Los Demonios del Poder
En defensa férrea del voto de Morena
Carlos Lara Moreno
En política, los cambios de gabinete rara vez son inocentes. Se presentan como ajustes técnicos, relevos naturales o nuevos tiempos, pero casi siempre responden a una lógica más profunda: conservar el poder. Y eso parece ocurrir con los movimientos en el entorno de Claudia Sheinbaum.
La llegada de Luisa María Alcalde a la Consejería Jurídica y la salida de Ariadna Montiel Reyes de Bienestar para asumir la dirigencia nacional de Morena no serían simples enroques. Son decisiones pensadas hacia 2027 y 2030.

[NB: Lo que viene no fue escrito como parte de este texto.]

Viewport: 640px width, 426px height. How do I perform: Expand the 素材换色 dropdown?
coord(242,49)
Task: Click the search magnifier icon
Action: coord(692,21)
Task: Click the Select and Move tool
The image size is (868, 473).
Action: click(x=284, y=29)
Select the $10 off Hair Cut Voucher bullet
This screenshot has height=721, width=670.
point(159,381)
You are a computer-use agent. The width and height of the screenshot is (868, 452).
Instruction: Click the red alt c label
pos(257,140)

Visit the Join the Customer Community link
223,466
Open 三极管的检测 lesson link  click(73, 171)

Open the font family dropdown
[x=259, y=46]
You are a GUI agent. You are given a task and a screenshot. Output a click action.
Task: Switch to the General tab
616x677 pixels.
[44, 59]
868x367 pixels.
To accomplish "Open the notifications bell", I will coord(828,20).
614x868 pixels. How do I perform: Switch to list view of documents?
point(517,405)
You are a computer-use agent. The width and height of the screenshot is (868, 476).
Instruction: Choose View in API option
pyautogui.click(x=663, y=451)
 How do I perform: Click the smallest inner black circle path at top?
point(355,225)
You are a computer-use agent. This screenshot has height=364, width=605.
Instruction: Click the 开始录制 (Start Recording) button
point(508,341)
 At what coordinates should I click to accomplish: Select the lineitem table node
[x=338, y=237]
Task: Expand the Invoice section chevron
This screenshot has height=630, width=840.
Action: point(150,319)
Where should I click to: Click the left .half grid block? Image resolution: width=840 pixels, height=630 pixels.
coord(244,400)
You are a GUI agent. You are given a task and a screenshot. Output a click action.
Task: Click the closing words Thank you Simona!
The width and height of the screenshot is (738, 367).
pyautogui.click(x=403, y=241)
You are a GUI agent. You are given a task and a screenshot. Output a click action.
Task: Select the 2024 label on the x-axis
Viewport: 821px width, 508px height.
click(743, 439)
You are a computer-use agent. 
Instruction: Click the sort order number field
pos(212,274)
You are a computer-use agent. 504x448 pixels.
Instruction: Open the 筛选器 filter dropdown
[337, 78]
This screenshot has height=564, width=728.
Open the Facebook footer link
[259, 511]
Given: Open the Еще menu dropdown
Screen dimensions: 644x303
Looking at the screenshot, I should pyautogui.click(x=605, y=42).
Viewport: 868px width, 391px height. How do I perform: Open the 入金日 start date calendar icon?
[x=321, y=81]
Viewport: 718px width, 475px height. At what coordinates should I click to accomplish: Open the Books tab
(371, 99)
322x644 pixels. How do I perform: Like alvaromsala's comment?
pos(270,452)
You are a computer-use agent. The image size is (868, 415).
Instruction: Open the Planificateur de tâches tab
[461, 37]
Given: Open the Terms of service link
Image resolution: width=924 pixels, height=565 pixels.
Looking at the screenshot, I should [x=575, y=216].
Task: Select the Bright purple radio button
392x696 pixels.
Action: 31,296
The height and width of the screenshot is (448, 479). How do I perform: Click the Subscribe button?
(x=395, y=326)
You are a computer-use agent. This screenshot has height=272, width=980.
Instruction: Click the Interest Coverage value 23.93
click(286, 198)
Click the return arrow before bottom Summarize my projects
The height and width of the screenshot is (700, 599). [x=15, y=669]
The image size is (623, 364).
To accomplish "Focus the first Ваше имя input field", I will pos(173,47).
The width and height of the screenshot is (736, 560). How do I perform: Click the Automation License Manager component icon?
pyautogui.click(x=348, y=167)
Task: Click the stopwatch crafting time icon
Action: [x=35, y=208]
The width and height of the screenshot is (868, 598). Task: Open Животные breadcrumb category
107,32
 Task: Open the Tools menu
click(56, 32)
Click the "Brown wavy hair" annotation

La Consejería Jurídica no reparte apoyos ni llena plazas, pero es una oficina clave. Ahí se blindan decretos, reformas, litigios y decisiones presidenciales. Es el espacio donde se defiende legalmente al régimen. Colocar a Alcalde tendría sentido total: cercanía política, disciplina interna y lealtad probada. Sheinbaum necesitará una operadora firme para enfrentar impugnaciones, choques institucionales y la batalla jurídica que acompaña toda sucesión.
Pero el movimiento más delicado estaría en otra parte: Bienestar.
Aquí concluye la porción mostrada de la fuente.